Governance Q&A
Q. The US is supposed to be the strongest, most transparent market in the world, with the best possible standards of corporate governance. But look what happened to Enron. Is this a setback to the whole governance movement?
A. Enron demonstrates the limits of what governance can accomplish by means of externally imposed standards. It appears there was fraud and criminal behavior going on at Enron, and no governance system can protect against that. That's a given.
Still, Enron represents a failure at every level of the US system of governance. First, it's a failure of disclosure. The US has very clear disclosure standards, but they were not met. That's both a regulatory and a governance failure. It was certainly a failure of auditors and accounting rules. It was Wall Street's failure too. When did you last hear analysts strongly recommending a stock and admitting in the same breath they didn't understand the company's financials? That's shocking and outrageous. It was also a failure of credit rating agencies. And, most disturbing, it was a failure of the strongest proponents of good governance - the shareholders themselves. Some institutional shareholders have revealed that they invested in Enron's off-balance sheet partnerships and had access to information about Enron that wasn't available to the public at the same time as they were heavily invested in Enron common stock. But somehow they did not recognize the conflict or the risks. They didn't put two and two together. Calpers deserves credit for its candor in raising this issue publicly.
Q. Aren't you forgetting the board of directors?

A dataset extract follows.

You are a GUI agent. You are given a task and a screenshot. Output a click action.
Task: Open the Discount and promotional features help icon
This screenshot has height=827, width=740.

A. Of course it was a failure of directors, and it raises very difficult questions of how much we can rely on director oversight to prevent this type of disaster. Enron reveals deficiencies at every level of governance. All our checks and balances failed. But that doesn't mean these checks and balances shouldn't be there. It doesn't mean the effort to achieve good governance isn't worthwhile. We're not going to walk away from the governance achievements of the past 15 years, and we're not going to abandon our free market system of checks and balances.
Q. How can the US make sure another Enron doesn't happen?
A. Enron forces us to recognize that there's only so much we can do in imposing governance standards from outside. On the surface that board had good credentials. But what were their personal qualities? Were they willing to ask tough questions? What type of personal relationships did they have with the CEO and other senior management? Those are things you can't guarantee through independence guidelines and other standards that are measurable from outside. We need better ways to see and understand what really goes on in the boardroom. We need to be sure the elected representatives of the shareholders really have the qualities of character, the training and the expertise to do the job correctly.
It's also worth remembering that Enron happened at the end of a bubble market, and much of what was going on at Enron was going on throughout the market, and was in fact symptomatic of the bubble: businesses were being managed for the short-term financial results demanded by Wall Street, rather than for long-term financial strength.
Q. So where do we go from here?
A. We've got a lot of accounting issues to work on. The role of auditors is going to be substantially revamped. There are some disclosure issues, but we actually have very good disclosure requirements in the US. Unfortunately, the accounting system dictates what is material and needs to be disclosed, and this is largely where the failures must be corrected. The credit rating agencies have to take a hard look at what they do. Large institutional investors should examine the type of investments they make and how they coordinate their activities, and determine how to avoid the conflicts in using Wall Street tactics for portfolios governed by Erisa fiduciary standards.
Q. You have come to London to address the issue of cross-border proxy voting at the European Corporate Governance Service's inaugural conference. That's an issue that needs a hard look before shareholders can make themselves heard globally.
A. We have come through a period of focus on the theory of governance. That's very important because it establishes basic principles for how companies should be governed and what role shareholders should play.
Now we're moving into the next stage - putting theory into practice - and it's a lot harder to do. There's no global regulator to write a set of rules and oversee how companies are governed and how shareholder rights are protected. The old saying think globally, act locally is very appropriate here. Every country has its own culture, rules, laws, procedures and regulatory structure. There are universal principles all countries can accept - transparency and fairness - but it won't work just to say the US governance system is the right one and impose it everywhere. We must respect local arrangements while finding ways to build an efficient system of global communication and shareholder response.
So we're now undergoing a laborious process of figuring out how different local systems can work together and adapt to produce a global system without so many obstructions. We're at the nuts and bolts level, but it's the right place to start.